*WHAT NEEDS TO BE DONE*. Check each line of the records for "Given"; collect those that have it.

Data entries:
*** Block opens ***

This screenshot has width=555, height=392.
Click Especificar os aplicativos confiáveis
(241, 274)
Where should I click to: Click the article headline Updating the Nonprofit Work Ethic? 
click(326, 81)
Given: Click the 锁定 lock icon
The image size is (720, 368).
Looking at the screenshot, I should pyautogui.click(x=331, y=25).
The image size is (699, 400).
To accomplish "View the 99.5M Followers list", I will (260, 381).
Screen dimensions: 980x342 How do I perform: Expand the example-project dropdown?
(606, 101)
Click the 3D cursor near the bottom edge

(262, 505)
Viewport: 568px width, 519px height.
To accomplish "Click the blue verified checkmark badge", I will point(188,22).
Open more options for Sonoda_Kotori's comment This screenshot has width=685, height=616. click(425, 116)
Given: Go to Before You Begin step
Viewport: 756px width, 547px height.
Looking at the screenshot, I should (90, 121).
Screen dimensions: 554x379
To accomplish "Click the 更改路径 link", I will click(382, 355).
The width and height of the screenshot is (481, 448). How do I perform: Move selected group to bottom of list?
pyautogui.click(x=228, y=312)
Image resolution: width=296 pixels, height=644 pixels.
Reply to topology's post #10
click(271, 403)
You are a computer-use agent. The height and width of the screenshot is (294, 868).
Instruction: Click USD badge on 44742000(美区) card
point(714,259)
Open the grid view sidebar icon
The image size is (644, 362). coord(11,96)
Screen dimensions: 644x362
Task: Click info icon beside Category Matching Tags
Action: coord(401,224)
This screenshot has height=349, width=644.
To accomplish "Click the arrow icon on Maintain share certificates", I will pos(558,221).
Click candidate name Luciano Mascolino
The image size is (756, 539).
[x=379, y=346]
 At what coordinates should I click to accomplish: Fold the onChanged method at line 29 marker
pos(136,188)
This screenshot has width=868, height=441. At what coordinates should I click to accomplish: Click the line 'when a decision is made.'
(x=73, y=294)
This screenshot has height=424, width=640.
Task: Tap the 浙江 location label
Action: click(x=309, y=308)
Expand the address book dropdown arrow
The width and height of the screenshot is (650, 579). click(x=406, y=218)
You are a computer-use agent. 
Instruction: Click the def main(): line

*** Block closes ***

*RESPONSE TO THE TASK*.
Given: Click the 锁定 lock icon
Given: Go to Before You Begin step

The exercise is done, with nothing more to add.